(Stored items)
========================================

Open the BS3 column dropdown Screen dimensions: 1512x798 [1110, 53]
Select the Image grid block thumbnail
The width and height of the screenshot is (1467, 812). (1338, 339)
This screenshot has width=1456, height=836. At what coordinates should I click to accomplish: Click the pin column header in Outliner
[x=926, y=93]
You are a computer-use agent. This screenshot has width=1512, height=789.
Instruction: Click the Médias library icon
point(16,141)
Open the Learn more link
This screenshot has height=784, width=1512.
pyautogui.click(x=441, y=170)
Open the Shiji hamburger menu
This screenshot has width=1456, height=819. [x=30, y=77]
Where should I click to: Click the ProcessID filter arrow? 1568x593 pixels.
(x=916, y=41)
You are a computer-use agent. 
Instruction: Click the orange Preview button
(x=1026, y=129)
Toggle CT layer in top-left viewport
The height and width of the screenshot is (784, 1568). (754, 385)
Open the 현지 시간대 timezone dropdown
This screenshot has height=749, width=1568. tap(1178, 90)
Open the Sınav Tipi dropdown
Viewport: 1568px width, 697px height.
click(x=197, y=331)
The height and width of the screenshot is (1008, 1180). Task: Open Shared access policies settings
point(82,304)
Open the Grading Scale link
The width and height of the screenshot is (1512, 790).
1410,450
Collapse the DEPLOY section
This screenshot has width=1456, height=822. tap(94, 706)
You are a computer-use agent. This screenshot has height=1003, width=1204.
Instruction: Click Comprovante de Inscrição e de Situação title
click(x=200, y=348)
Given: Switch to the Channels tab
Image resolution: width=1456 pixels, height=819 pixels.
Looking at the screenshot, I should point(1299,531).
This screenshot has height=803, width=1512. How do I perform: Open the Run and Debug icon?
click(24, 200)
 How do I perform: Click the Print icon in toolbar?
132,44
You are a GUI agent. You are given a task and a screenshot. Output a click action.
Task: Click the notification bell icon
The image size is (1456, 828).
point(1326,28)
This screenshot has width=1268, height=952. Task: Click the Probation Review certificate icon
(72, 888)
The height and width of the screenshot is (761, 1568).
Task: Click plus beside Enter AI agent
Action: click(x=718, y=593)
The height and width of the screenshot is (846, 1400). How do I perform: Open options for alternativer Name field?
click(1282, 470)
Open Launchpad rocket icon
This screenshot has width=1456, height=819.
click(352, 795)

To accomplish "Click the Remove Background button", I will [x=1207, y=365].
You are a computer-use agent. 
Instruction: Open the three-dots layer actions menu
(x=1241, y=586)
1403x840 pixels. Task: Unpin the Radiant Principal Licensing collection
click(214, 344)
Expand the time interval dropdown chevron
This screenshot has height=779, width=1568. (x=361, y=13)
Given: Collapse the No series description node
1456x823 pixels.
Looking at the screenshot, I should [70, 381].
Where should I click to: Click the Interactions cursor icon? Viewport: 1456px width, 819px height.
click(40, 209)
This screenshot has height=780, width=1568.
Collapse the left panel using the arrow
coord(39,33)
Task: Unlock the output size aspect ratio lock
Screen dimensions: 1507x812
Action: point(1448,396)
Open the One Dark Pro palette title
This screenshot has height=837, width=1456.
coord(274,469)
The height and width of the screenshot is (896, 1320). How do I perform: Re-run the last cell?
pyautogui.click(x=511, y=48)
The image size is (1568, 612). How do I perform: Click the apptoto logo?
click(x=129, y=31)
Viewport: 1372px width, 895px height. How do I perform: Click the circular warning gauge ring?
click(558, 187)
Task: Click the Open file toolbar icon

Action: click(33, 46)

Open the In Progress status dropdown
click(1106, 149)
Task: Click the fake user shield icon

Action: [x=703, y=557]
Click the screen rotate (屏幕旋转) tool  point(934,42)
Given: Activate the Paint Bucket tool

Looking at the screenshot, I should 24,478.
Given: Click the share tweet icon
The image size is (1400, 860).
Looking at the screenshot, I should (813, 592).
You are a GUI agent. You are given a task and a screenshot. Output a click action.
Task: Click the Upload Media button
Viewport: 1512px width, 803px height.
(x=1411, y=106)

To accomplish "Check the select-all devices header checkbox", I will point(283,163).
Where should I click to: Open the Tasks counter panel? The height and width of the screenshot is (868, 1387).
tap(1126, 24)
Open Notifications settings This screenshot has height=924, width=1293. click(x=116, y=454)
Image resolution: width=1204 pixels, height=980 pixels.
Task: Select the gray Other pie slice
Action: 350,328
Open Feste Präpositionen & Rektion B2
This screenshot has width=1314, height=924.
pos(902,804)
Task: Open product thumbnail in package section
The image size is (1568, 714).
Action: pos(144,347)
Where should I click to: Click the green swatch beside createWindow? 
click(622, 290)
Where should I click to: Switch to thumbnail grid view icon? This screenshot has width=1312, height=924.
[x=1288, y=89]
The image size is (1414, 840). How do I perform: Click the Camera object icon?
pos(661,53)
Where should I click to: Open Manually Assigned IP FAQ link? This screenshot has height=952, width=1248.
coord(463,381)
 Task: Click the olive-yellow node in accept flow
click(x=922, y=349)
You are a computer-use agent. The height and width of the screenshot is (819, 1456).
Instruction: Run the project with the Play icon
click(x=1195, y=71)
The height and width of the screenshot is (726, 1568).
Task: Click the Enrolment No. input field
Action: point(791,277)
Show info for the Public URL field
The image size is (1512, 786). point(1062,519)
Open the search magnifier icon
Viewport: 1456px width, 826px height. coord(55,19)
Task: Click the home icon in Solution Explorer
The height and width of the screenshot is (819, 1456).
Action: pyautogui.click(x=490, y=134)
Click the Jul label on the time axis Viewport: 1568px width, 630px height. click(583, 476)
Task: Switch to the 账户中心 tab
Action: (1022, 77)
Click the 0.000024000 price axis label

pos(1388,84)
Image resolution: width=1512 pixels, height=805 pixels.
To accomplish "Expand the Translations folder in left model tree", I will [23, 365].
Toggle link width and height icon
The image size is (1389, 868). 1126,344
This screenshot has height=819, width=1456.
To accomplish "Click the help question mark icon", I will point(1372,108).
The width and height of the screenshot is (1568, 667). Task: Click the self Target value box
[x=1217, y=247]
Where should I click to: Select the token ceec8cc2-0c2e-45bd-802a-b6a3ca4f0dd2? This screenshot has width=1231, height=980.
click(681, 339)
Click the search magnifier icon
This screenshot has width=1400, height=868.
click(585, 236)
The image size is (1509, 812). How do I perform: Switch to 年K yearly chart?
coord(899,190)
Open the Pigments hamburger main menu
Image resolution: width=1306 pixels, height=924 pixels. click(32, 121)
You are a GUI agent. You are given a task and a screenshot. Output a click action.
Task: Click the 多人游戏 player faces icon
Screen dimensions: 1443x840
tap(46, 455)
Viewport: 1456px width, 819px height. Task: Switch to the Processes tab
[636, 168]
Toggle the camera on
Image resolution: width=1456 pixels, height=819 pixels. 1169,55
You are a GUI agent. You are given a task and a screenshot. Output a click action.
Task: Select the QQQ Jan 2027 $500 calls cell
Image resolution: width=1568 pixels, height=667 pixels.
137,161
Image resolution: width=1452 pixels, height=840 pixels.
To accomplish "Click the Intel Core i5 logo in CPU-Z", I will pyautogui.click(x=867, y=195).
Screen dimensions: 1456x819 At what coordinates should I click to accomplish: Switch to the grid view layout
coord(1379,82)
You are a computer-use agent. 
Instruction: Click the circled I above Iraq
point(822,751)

========================================

- _INSTRUCTIONS TO FOLLOW_
Emit an exact copy of the lines spanning the start of the records to the line containing "has width=1512, height=789.", inclusive, and no other output.

- _FINISHED EXERCISE_
Open the BS3 column dropdown Screen dimensions: 1512x798 [1110, 53]
Select the Image grid block thumbnail
The width and height of the screenshot is (1467, 812). (1338, 339)
This screenshot has width=1456, height=836. At what coordinates should I click to accomplish: Click the pin column header in Outliner
[x=926, y=93]
You are a computer-use agent. This screenshot has width=1512, height=789.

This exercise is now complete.